After five or six more pushes, Chloe was born at 5:09pm, Feb 27th.
birth1 It was the most amazing moment in my life. This is the best picture I have ever had taken. First, it reminds me how much Jerry loves me. Not only was his hand on his daughter but he is cradling me too.

Poor Chloe did have a cone head, it's much better now. I can't imagine the headache she had. chloe509

We have been blessed. Chloe made it through a difficult labor with flying colors, she scored two nines on her apgar test. The most shocking was her size, Chloe weighed in at 8 pounds 2 ounces and was 21 inches long. Five minutes after delivery, she was nursing like a baby goat. cj

It took awhile for me to be stitched up. Today, I'm still in a lot of pain, trying to sit down or everytime I go to the bathroom. I'm still afriad to look at myself. Maybe I'll never be the same physically. It doesn't matter that I'm a rose with damaged petals because I have two people in this world that love me unconditionally. They are my family, something I thought I may never have. I couldn't imagine sharing this journey with anyone else.
birth2

4 comments:

21stCenturyMom said...

CONGRATULATIONS!!

Too bad I never told you my castor oil before you went that route. I did drink the whole bottle - blended in OJ. OMG my butt hurt after that!

You are a brave woman and you are SO lucky they didn't take Chloe by c-section. Three cheers for the hospital!

It was hard but of course it was so completely worth it - she's perfect!

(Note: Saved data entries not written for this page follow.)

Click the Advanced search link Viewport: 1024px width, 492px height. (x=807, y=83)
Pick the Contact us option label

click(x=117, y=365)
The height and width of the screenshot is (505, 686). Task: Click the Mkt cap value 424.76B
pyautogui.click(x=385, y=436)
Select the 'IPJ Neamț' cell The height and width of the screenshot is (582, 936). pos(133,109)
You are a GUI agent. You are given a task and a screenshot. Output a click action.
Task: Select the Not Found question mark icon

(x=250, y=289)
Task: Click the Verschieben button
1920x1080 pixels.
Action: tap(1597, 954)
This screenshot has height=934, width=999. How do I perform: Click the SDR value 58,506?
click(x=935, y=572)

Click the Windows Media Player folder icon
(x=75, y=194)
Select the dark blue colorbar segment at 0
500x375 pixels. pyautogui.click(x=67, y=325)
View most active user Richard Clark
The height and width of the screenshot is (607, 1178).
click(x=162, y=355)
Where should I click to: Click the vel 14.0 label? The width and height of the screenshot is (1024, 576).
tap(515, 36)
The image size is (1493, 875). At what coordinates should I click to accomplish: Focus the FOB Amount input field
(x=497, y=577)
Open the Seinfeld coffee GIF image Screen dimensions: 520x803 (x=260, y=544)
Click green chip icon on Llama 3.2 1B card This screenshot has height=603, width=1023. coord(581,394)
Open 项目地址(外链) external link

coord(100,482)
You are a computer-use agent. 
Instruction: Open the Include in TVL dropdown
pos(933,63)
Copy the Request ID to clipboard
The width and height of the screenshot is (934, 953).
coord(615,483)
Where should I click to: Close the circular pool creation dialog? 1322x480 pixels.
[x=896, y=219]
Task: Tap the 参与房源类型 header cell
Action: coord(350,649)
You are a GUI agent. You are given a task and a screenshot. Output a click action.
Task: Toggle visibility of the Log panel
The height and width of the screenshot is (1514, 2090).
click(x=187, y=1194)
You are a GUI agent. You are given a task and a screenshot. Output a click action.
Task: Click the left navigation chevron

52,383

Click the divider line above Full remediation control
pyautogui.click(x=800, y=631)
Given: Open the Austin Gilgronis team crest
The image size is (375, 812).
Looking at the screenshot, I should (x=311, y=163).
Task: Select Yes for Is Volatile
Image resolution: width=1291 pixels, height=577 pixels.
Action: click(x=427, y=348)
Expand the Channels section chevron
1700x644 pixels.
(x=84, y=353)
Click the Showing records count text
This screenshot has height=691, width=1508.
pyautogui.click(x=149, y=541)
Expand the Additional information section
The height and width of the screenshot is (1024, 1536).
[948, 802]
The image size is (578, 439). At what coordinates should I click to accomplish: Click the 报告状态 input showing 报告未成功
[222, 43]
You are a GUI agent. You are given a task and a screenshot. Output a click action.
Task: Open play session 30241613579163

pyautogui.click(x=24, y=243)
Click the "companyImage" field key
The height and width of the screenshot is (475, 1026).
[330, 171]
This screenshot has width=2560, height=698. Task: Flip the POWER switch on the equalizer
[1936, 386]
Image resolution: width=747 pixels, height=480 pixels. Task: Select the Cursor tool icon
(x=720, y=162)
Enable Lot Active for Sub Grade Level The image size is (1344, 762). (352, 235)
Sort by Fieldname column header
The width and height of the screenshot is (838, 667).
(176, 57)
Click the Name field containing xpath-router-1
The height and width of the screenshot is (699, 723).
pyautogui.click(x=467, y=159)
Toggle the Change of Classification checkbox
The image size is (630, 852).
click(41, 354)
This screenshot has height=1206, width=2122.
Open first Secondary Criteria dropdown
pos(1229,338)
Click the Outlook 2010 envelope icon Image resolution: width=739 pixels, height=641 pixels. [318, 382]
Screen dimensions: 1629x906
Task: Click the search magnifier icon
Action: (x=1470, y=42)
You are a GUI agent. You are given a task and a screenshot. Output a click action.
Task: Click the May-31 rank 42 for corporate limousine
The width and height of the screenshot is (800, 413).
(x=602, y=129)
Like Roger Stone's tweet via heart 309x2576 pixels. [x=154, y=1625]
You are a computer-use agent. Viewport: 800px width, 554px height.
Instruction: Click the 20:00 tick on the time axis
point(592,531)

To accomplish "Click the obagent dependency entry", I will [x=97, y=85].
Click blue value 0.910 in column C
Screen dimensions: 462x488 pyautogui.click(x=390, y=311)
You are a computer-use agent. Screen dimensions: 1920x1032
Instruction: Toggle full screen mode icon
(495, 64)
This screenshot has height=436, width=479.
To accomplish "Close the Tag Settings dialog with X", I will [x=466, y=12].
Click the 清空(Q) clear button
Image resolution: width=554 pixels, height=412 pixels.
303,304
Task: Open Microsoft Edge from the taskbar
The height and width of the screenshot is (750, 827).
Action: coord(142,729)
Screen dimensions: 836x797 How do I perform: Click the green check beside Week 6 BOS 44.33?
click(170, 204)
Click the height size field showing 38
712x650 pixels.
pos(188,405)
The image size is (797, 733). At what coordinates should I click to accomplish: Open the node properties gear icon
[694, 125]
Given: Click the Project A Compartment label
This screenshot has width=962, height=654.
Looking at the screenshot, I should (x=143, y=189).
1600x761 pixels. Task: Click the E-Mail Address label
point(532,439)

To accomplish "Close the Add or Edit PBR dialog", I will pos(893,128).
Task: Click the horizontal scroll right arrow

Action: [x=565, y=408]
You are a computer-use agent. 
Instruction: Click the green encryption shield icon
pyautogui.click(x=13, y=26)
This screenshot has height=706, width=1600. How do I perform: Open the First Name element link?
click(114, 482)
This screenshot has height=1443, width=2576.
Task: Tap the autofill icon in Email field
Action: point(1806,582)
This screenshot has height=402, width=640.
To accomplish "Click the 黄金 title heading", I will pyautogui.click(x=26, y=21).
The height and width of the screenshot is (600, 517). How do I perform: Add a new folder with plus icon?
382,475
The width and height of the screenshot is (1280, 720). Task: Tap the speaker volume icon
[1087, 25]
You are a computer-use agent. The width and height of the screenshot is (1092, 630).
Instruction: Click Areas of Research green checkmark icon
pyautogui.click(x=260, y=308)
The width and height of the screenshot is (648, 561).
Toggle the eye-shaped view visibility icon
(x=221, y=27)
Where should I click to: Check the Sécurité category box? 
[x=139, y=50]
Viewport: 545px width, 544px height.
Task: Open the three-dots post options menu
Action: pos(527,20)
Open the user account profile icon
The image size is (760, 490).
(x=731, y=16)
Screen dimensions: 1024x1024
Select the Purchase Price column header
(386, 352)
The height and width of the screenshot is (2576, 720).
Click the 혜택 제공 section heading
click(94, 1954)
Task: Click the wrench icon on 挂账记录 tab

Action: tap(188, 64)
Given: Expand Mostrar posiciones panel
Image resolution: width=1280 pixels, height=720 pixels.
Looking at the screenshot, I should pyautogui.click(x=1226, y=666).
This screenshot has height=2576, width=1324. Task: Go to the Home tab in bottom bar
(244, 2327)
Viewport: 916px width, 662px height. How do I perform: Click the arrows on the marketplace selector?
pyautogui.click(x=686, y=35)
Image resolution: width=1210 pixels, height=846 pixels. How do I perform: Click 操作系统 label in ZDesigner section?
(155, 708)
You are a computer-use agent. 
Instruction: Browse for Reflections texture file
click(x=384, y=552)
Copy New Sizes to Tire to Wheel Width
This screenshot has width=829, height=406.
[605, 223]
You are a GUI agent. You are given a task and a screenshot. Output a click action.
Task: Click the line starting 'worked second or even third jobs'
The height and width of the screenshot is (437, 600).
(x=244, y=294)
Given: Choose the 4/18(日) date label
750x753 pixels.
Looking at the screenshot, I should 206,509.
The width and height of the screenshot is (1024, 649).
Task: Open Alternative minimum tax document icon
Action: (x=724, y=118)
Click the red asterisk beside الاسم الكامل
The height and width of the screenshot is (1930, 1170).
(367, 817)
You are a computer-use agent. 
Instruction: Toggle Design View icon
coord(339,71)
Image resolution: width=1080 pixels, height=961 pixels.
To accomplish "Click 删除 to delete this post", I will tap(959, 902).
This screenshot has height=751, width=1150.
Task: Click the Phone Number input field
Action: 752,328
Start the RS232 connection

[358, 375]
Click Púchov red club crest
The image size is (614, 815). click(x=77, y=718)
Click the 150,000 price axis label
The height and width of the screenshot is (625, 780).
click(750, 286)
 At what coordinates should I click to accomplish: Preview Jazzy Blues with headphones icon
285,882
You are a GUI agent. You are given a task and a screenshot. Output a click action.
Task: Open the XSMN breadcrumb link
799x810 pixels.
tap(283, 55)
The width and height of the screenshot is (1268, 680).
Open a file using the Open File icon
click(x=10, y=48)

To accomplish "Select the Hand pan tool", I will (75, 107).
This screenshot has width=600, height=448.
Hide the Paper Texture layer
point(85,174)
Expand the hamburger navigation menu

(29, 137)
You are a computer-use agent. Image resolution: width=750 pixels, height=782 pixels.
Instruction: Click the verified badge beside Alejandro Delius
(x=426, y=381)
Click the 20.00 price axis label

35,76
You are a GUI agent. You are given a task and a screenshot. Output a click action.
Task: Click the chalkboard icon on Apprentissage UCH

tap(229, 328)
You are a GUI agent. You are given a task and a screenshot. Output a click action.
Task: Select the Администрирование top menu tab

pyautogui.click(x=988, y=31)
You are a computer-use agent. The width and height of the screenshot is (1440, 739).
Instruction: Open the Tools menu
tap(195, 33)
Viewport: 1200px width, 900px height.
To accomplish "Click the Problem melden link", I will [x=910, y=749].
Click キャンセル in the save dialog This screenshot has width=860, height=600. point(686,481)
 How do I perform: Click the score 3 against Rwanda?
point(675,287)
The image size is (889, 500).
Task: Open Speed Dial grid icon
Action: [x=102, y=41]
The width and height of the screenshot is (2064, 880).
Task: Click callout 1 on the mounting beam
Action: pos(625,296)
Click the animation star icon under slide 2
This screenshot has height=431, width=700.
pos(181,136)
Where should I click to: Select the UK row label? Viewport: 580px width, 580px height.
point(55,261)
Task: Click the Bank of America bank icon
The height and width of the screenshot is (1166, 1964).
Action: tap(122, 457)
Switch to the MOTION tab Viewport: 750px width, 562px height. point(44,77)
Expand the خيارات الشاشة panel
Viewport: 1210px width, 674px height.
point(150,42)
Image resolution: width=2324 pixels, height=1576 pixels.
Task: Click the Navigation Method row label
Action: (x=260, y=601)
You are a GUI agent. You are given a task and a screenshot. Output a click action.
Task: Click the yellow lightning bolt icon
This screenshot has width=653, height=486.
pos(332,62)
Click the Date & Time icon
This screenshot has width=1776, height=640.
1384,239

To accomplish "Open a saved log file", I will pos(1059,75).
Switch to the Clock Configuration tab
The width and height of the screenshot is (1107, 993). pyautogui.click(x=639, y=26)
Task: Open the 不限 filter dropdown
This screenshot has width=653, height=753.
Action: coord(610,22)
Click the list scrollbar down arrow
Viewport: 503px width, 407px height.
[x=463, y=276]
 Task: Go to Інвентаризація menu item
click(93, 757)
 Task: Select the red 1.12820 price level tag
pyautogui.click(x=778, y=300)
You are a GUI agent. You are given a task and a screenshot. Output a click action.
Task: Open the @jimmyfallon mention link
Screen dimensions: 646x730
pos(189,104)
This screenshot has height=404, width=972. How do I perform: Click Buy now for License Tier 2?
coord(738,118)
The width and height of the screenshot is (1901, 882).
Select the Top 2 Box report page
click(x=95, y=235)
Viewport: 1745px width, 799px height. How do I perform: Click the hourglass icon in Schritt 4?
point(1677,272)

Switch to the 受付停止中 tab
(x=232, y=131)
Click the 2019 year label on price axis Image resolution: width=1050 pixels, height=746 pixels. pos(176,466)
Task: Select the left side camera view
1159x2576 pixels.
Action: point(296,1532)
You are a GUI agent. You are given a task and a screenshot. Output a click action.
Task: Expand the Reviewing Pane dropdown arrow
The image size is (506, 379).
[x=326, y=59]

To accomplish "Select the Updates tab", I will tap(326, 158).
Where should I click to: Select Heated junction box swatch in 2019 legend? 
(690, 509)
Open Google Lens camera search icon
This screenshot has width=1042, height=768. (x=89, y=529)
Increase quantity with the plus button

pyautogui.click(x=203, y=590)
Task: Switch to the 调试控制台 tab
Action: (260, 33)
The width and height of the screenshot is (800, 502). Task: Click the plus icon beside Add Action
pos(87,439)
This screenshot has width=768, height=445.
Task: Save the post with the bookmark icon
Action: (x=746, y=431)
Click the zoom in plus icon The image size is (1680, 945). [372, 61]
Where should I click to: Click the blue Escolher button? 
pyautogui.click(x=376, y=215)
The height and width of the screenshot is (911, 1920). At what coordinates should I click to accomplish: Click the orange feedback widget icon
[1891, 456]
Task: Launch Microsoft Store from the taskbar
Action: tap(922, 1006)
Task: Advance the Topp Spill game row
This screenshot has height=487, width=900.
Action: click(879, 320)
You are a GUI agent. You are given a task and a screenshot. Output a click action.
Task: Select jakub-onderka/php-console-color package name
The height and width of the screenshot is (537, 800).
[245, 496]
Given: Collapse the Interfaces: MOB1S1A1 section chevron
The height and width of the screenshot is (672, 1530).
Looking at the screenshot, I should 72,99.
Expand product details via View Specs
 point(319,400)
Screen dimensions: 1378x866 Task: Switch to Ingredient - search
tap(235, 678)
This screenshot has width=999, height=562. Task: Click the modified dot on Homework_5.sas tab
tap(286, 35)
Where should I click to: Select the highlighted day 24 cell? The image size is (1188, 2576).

Much happiness to you and Jerry and Chloe.

Jerry said...

You are the best thing that has ever came into my life. I love you so much Baby, every time I look into your eyes and hear chloe's little coo's I know how trully blessed life has become. thank you Mama Spider Monkey!

Brett said...

Congratulations to all three of you! Enjoy your wonderful new life together!

Sixteen Chickens said...

Congratulations Mojo and Jerry!!!! Welcome to the world Chloe!